Miss Jane Addams went to Passavant Hospital on the 18th May. The operation was performed on her that day but it was found that she had an incurable disease. On the 20th she sank into unconsciousness, and she died very quietly on the evening of the 21st.

May 22nd and 23rd Miss Addams lay in state in Bowen Hall at Hull House. She looked very lovely and very natural, and during the twenty-four hours she was there thousands of people passed through the Hall. The Hull House Women's Club formed a guard of honor and stood on either side of the hall, while the older boys and girls in the Clubs with white ribbons tied around their arms acted as ushers and everything was conducted in a most orderly way.

She lay in a casket with a loose light blue robe around her, her hair pushed back from her forehead as she always wore it. On either side of the casket were bright colored tulips, so that it looked as though she was resting on a bed of flowers. The hall was opened at five o'clock in the morning, and working men on their way to their jobs came in with lunch boxes in their hands, many of them kneeling on a little stool in front of the casket and saying a prayer.

The morning of the funeral - and it was a beautiful day - she was taken from Bowen Hall and placed upon the terrace in Hull House Court. This Court is surrounded by the various Hull House buildings. The funeral was at 2.30 in the afternoon. As early as ten o'clock in the morning the Court Yard was crowded with people, one or two thousand standing there all day in order to be present at the services.

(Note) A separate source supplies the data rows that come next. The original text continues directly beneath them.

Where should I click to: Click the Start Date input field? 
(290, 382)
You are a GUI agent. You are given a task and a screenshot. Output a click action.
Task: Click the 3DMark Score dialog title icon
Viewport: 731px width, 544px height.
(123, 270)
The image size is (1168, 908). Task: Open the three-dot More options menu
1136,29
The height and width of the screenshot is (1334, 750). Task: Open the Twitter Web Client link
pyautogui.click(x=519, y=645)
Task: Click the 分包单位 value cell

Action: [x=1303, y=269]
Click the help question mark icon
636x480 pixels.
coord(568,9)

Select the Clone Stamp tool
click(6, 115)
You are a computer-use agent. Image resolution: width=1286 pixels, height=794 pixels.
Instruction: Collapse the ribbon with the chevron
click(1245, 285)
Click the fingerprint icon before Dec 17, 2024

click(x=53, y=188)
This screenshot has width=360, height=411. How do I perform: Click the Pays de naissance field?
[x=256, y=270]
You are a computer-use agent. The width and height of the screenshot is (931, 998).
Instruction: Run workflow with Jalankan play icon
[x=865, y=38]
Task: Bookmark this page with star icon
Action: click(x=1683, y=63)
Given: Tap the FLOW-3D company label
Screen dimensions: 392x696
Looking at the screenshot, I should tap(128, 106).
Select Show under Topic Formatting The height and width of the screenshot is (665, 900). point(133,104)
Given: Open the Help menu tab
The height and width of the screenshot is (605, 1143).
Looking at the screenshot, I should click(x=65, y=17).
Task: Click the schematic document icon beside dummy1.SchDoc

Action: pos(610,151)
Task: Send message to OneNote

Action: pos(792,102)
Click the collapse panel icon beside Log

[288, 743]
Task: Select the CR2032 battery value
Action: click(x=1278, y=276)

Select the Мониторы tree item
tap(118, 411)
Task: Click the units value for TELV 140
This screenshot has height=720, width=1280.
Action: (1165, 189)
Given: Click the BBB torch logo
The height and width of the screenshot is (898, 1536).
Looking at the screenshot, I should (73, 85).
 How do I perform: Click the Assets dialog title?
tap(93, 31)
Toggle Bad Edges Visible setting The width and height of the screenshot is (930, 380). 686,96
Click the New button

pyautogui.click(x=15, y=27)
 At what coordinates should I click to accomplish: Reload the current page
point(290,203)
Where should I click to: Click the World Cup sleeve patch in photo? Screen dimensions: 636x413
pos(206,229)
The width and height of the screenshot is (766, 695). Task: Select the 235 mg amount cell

When the funeral began, the music for which was furnished by the Hull House Music School, every window in the Court was filled with people, there were flowers in every window and wreaths hanging below the windows, while the terrace was banked with lilacs and apple blossoms with bright colored tulips around the edges. It was a most touching and democratic gathering. Strong men and women with children in their arms all stood weeping for the friend they had lost.

(3) Charlotte Carr gave an interview to Time Magazine after she was forced to resign by Louise Bowen (11th January, 1943)

"Hell, I was fired!" exclaimed Charlotte Carr last week at reports that she had "resigned" after five years as director of Chicago's world-famed slum settlement, Hull House. For many reasons, Charlotte Carr's position at Hull House had become shaky. Some trustees and philanthropists in particular did not like her outspoken political activity, her affiliation with the Union for Democratic Action.

Hull House's founder, Jane Addams, in the 19th Century spirit believed in the social adjustment and education of the alien poor. Miss Carr thought that times had changed, that organization and political pressure were now the best ways for slum dwellers to better their lot.